Study-unit INTRODUCTION TO ARTIFICIAL INTELLIGENCE

Course name Informatics
Study-unit Code A000701
Curriculum Comune a tutti i curricula
Lecturer Valentina Poggioni
Lecturers
  • Valentina Poggioni
Hours
  • 47 ore - Valentina Poggioni
CFU 6
Course Regulation Coorte 2023
Supplied 2025/26
Supplied other course regulation
Learning activities Caratterizzante
Area Discipline informatiche
Sector INF/01
Type of study-unit Opzionale (Optional)
Type of learning activities Attività formativa monodisciplinare
Language of instruction Italian
Contents Introduction to artificial intelligence.Turing's Test. Agent-reasoner approach. Agent Models. State Space Search. Uninformed search. Informed Heuristic search, A*. Properties of heuristics. Algorithms for two-player games (0-sum games). Introduction to Machine Learning. Supervised learning. Classification. Model evaluation methods and measures. Training and test sets analysis and building.
Reference texts Stuart Russel, Peter Norvig, Artificial Intelligence: A Modern Approach, Global 4th Edition - Pearson - 2020
Pang-Ning Tan, M. Steinbach, A. Karpatne, V. Kumar - Introduction to data mining - Pearson - 2019
Educational objectives The student will acquire fundamental concepts of artificial intelligence systems and agents based models. Student will know main algorithm for uninformed and euristics state space search. He/she will be able to model and implement an agent based system as state space search problem, as well as algorithms for 2-players, 0-sum, games. The student will learn the main techniques and algorithms for supervised machine learning and in particular for data classification.
Prerequisites Basic knowledge on Algorithms and Python programming.
Teaching methods Face to face lessons in room and laboratory.
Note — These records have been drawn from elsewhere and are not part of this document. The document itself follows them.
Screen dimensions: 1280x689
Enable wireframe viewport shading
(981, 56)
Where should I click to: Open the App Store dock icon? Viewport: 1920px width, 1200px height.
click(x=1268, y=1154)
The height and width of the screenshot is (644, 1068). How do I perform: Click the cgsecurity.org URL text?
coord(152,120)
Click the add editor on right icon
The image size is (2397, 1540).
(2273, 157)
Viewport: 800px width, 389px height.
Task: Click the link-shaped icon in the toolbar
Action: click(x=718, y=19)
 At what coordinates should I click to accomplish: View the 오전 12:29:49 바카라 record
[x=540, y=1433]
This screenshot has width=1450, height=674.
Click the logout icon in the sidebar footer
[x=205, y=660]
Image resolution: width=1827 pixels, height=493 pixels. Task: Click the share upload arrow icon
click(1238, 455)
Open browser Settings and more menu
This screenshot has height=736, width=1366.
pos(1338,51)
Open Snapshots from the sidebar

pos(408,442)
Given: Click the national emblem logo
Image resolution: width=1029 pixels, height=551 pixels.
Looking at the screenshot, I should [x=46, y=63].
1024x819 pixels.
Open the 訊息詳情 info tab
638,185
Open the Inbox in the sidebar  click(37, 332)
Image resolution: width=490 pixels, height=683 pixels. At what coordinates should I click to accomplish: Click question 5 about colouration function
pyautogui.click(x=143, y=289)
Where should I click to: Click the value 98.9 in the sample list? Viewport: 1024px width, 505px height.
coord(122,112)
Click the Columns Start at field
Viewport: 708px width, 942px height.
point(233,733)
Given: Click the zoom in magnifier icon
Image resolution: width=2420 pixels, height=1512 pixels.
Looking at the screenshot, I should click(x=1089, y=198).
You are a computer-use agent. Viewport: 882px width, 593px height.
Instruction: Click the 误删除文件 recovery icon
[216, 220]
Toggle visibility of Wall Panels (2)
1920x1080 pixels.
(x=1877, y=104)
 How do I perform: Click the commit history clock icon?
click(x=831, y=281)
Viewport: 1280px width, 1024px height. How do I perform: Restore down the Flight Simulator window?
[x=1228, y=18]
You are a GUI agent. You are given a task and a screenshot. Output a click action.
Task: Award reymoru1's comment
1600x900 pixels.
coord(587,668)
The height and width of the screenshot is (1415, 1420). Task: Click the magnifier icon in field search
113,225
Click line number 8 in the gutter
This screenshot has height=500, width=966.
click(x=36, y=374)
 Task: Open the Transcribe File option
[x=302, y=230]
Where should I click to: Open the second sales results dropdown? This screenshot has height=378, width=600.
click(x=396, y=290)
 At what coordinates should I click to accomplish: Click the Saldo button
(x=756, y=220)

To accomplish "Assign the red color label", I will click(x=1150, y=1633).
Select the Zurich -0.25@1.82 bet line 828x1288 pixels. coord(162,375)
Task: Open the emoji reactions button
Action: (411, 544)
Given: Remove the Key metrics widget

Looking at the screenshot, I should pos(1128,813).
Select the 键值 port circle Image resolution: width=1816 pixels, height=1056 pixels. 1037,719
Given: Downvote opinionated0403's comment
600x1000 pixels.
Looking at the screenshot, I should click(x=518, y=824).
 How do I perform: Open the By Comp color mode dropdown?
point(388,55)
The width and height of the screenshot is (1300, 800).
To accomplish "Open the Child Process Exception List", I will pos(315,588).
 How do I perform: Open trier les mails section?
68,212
Other information https://unistudium.unipg.it
Learning verification modality Oral exam and project development
Extended program Introduction to artificial intelligence.Turing's Test. Agent-reasoner approach/rational-human. Agent Models: reactive agent, simple agent with state, planning agent, tuility based agent. State Space Search: modelling problems. Uninformed search DFS, BFS, limited depth, uniform cost,. Informed Heuristic search, greedy, A*. Space/Time complexity of algorithms, equivalent branching factor. Properties of heuristics. Minimax algorithm and its optimized versions for 2-players, 0-sum, games. Introduction machine learning and in particular to supervised machine leraning. Classification: decision tree (attributes and algorithms); kNN classifiers; Naive Bayes classifiers; neural networks classifiers, both MLP and CNN models. Techniques and measures for model validation and evaluation. Building and analysis of training and test sets.